This requires clarification. It wasn't "vast pools of money" that fractional reserves created, but rather credit relationships. There wasn't enough gold available to finance all investments. The crucial point was the realization that credit relationships processed through banks largely cancel each other out by offsetting the outstanding claims. The fact that offsetting makes the actual availability of gold unnecessary is the real reason for the development of fractional reserve banking. It was a stopgap solution that turned out to be a fundamental innovation for banking.

"Entrepreneurs borrow money from banks in this system, and then repay their loans by bringing labor-saving technologies to market."

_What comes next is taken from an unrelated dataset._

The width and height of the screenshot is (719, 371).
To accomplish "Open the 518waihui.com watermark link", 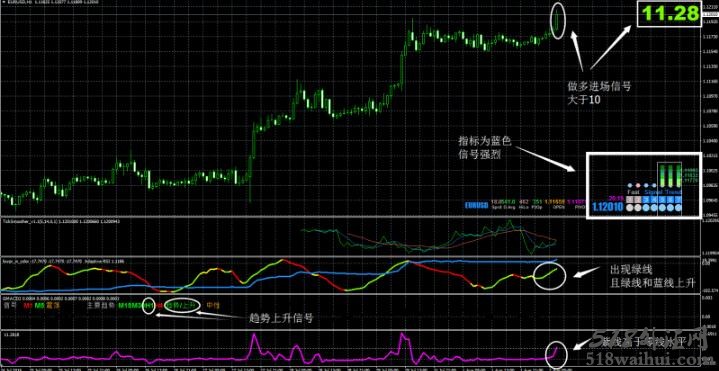I will tap(651, 360).
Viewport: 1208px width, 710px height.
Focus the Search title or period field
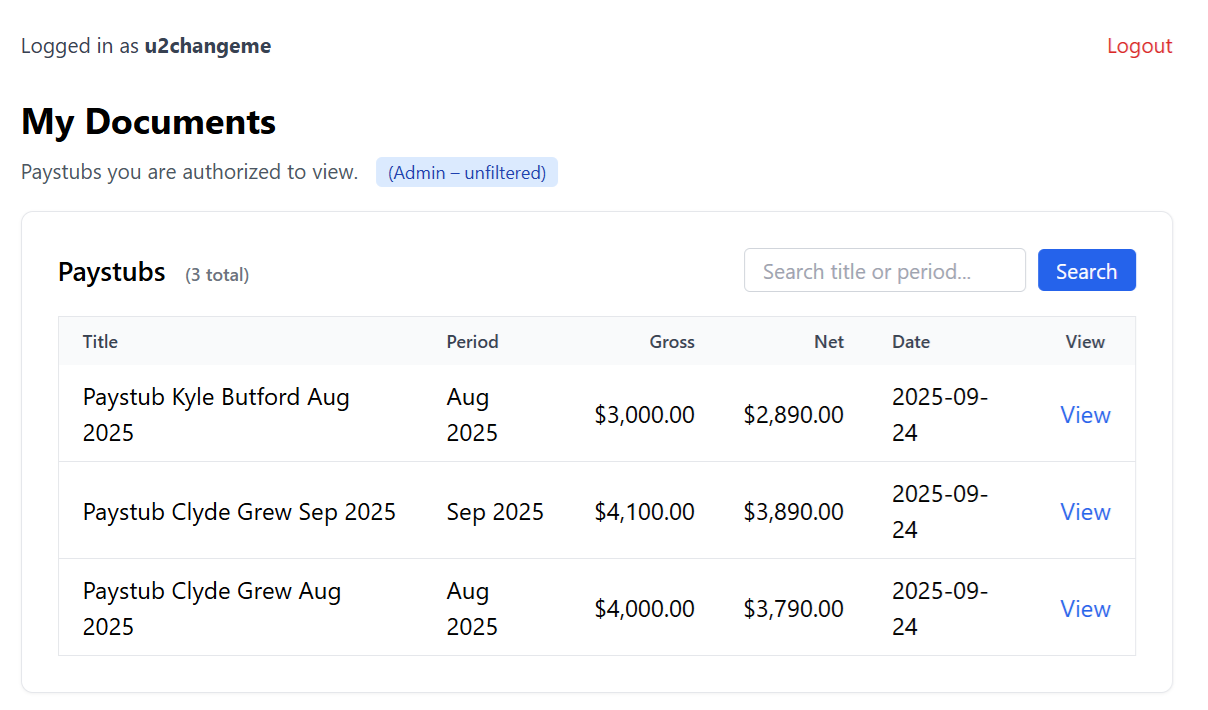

While this is often claimed, it ignores the question of how higher productivity is supposed to generate more money. Of course, gold can also be extracted in greater quantities through advanced extraction methods, but this doesn't apply to the Spinning Jenny. It brings more goods to market, but not more money to buy them. Marx formulated this in the second volume of Capital: "How can entrepreneurs extract 600 pounds from circulation when they have only put 500 pounds in?" Mainstream economics avoids precisely this question by stylizing marginal productivities as the remuneration of the factors of production. The question "How is profit generated?" (and consequently, interest) is addressed by very few economists. Keynes's answer of promoting capacity utilization through government debt is possible in the short term, but creates its own problems because government debt is systematically not repaid.

Regarding the "Delusion of Individuality," I have previously referred to Dugin's fourth political theory, which focuses on Heidegger's "society-focused Dasein."